Polly’s blog: ‘Save New Zealand’s rivers for our kids’


As the debate over the country’s polluted waterways heats up, Polly Greeks writes a love letter to Aotearoa’s rivers and streams.

On Far North summer days when the air is so heavy with humidity I can hardly move, it’s easy to sympathize with the cows standing knee-deep in our local stream. In heat like that any sane creature heads for the shade or cool water. Unfortunately, our swimming holes are all downstream from the wallowing cows and it may be their bovine influence thickening the stream flow and causing brownish green algae to slime across the river stones.

Ever since a carload of visitors we took to the waterhole got sick last year, James and I have lost our enthusiasm for daring guests to leap from the roadside into the deep pool below. It’s no comfort to learn this stream could be officially “swimmable” under new governmental water-quality standards when the only thing changing is the criterion for swimmability, which allows for a doubling of the acceptable level of E coli.

Māori believe every river has mauri; its life principle or vital essence.

Judging from the messages of rage and grief read aloud lately on RNZ, New Zealanders everywhere are mourning the ill health and deaths of our rivers.
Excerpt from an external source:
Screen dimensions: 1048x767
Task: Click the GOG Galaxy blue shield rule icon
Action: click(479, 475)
With more than 60 per cent of our monitored waterways now deemed unsafe for swimming, how many of our happy experiences in and along the water are doomed to become nostalgia from a yesteryear?
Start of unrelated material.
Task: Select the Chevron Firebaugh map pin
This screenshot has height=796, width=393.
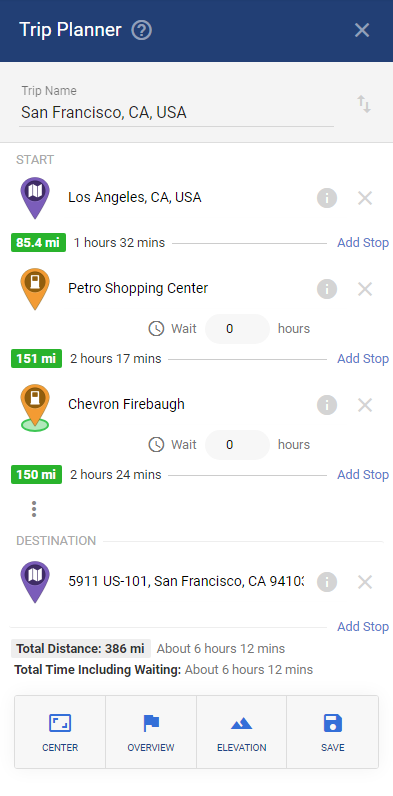Action: (35, 406)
“Aren’t clean rivers the birthright of each generation?” someone on the radio demanded to know.

As a child, I drank without fear from the rivers I swam in. On day hikes, a cup used to dangle from the back of dad’s pack, easily accessible for scooping up a mouthful from any stream we encountered in the hills. Today, my family still drinks from a stream. Luckily for us, we live high in headwater country and collect our water not long after it’s bubbled from the forest floor. Our children know we depend on the health of our stream for our own good health. They may turn on a tap in the house, but they both understand it is part of the stream flowing out – the same stream in which we’ve found tiny caddis flies, freshwater crayfish, black eels and minute snails. Healthy water is full of life, they are learning.

“Not only were the salmon absent, but more ominously there were virtually no trout or kahawai either.”

Māori believe every river has mauri; its life principle or vital essence. As children, camped on the banks of remote rivers in the back of beyond, my brother and I got to know a few of these energies well; flinging ourselves into their cold rushing songs and falling asleep to them flowing through the night like a strange ancient lullaby.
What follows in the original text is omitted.